··· RECORDS SUPPLIED ···
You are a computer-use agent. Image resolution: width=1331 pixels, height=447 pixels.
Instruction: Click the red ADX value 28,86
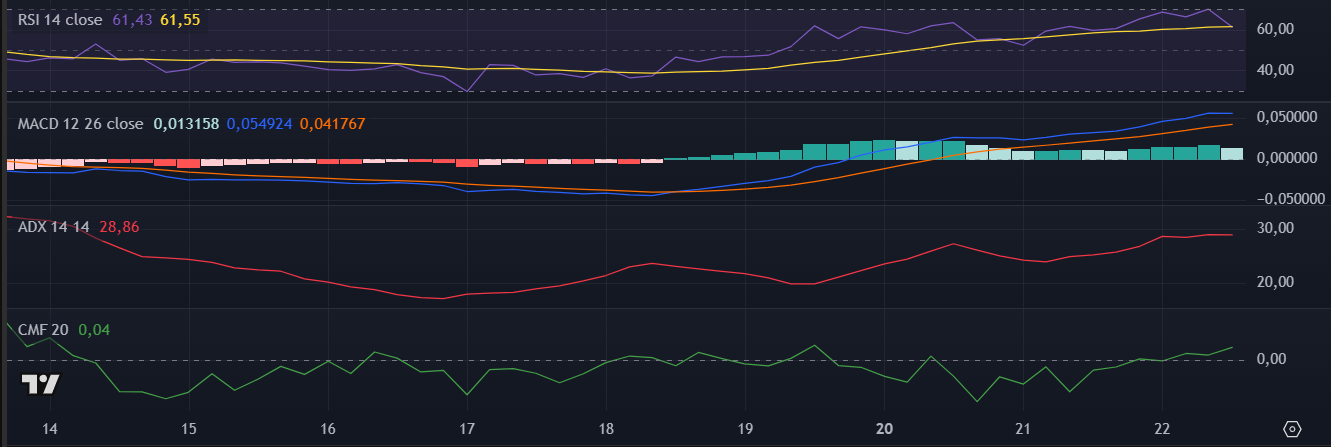tap(119, 228)
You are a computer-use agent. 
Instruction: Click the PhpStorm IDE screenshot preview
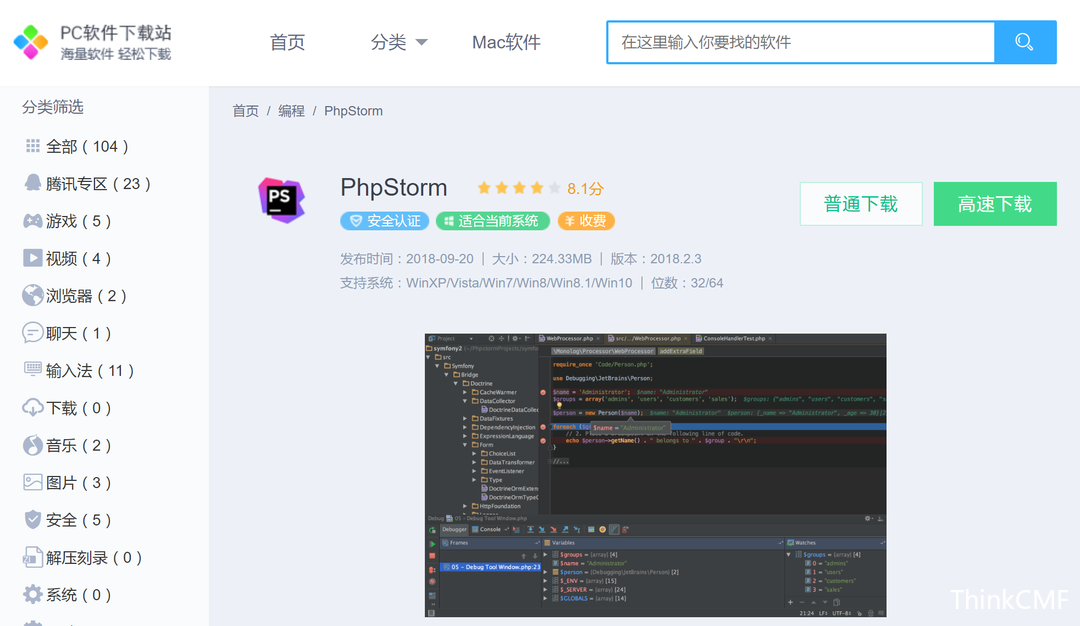655,473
···
■ HOW TO COMPLETE THIS TASK: The lines above that hold the word "agent" should be found and copied out.

■ YOUR SOLUTION:
You are a computer-use agent. Image resolution: width=1331 pixels, height=447 pixels.
You are a computer-use agent. 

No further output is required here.